Finalist for the 1993 Lambda Literary Award


Free-lance space pilot Reverdy Jian wants nothing better than to take starships through hyperspace, enjoying the rapport she has with the incredibly complex computer constructs that manage the interaction between pilot, ship, and hyperspace. But when she and her colleagues, Imre Vaughn and his partner Red, agree to help the constructor Meredalia Mitexi find her missing brother, she finds herself confronting not only the first construct she has ever encountered that might be true Artificial Intelligence, but all the political problems she has been trying to avoid. For the missing Mitexi is not only the designer of the AI, but a founder of Dreampeace, the civil rights movement for artificial intelligence. And he's insane.


Reviews

The New York Times
"Intellectually neat, emotionally satisfying and entirely unexpected."
Locus
"This is classic old-style science fiction, with lots of sense-of-wonder and good storytelling."
Science Fiction Chronicle
"Such noteworthy novels as When Harlie Was One, The Moon Is A Harsh Mistress, and Colossus come to mind.
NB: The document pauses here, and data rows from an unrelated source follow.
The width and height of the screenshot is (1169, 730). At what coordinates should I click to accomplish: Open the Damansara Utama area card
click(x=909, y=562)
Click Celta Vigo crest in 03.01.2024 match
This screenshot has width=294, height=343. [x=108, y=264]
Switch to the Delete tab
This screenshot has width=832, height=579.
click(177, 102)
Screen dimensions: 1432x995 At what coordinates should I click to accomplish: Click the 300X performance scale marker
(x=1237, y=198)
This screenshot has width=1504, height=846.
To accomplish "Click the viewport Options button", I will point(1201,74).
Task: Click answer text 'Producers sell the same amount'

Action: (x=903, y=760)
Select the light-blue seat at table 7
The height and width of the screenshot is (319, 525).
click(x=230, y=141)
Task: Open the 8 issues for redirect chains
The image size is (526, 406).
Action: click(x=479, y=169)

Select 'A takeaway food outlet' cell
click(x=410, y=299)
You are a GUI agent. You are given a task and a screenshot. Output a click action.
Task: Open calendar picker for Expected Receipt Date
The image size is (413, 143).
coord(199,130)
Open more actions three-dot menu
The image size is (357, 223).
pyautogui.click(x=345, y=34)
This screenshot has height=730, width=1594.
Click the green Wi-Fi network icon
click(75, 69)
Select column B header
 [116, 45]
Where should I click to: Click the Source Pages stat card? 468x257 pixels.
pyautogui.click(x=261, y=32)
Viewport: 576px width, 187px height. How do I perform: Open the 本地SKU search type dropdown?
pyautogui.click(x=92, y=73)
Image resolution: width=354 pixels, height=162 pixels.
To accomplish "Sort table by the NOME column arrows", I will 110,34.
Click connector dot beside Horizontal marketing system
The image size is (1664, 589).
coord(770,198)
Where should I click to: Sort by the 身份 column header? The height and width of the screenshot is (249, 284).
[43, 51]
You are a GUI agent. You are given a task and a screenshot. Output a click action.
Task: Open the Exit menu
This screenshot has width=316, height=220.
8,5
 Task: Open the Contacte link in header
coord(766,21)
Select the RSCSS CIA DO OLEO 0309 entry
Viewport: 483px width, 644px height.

Melissa Scott's first hardcover is a very different take on the same theme,and seems destined to become just as memorable an addition to the field."
Booklist
"Scott effectively mixes social science fiction, technological speculation, and sheer bravura action to create a highly successful novel... an extremely worthwhile book."
Kirkus
"Her intelligent consideration of the issues surreounding AI is rare and refreshing... a solid, thoughtful novel from a promising writer."


Where did this one come from? Well, a lot of the same things I reread for Dreaming Metal, but in particular I was interested in Frederick Schodt's Inside the Robot Kingdom, which is in part a study of the difference in American and Japanese ideas about robots, and Oliver Sacks' Seeing Voices, which is a collection of essays on deafness, community, and language. I highly recommend both books.

The soundtrack? Well, "Halleluiah Man" by Love and Money provided the perfect epigraph; the edgy contempt of Murray Head's "One Night In Bangkok", from the Tim Rice/Benny Andersson musical Chess, had the right energy. Dead or Alive's album Mad, Bad, and Dangerous To Know, particularly "Something in My House". (Youthquake was fun, too.) Go West's first two albums.